Text for analysis
____

Artificial Single-Ion Conducting Polymer Solid Electrolyte Interphase Layer toward Highly Stable Lithium Anode

Abstract

Lithium (Li) as one of the most promising anode materials for the next-generation batteries was unfortunately plagued by the inevitable Li dendrite growth and the dynamically destroy/reconstruction of the unstable native solid electrolyte interphase (SEI) layer, which can severely affect the specific capacity and lifespan of lithium batteries, limiting the practical application of the Li anode. In this work, we designed a single ion conducting artificial polymer SEI layer on the surface of the Li anode. The fabricated SEI layer shows high ionic conductivity and lithium transference number, which is beneficial for inducing homogeneous Li deposition, effectively suppressing the nucleation and growth of dendrite. Moreover, the uniform and stable SEI layer with a well-designed network structure can availably protect the Li anode from directly contacting with the electrolyte, reducing the related side reactions and effectually limit the additional consumption of the active Li and electrolyte. The symmetric Li cells can cycle stably over 1200 h without short-circuit at the current/capacity densities of 1 (1 mAh/cm2) and 5 mA/cm2 (5 mAh/cm2). The assembled LiFePO4/LPEDV-Li cells exhibit high capacity retention up to 81.3% after 2400 cycles at the high rate of 8 C. Therefore, the designed artificial SEI layer with excellent properties presents a high application potential in stabilizing the Li anode.

____

Tasks for this exercise
**a.** Translate this sentence from the abstract above into Spanish: "In this work, we designed a single ion conducting artificial polymer SEI layer on the surface of the Li anode."
**b.** In one to three sentences, explain how the artificial SEI layer described in the abstract above reduces side reactions and limits the extra consumption of active Li and electrolyte.

Data extract
____

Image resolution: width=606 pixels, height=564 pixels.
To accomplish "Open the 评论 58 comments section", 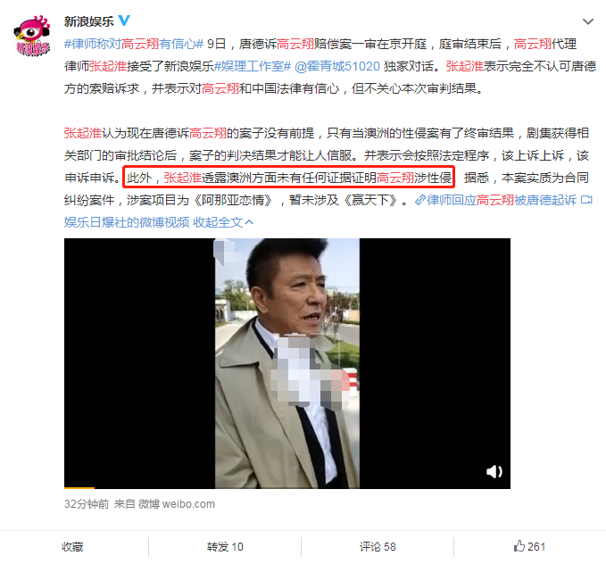I will point(378,547).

____

Results of the exercise
**a.** En este trabajo, diseñamos una capa SEI polimérica artificial conductora de un solo ion sobre la superficie del ánodo de Li.

**b.** The layer is uniform and stable and has a well-designed network structure. This lets it keep the Li anode from coming into direct contact with the electrolyte. That protection reduces the related side reactions and limits the additional consumption of active Li and electrolyte.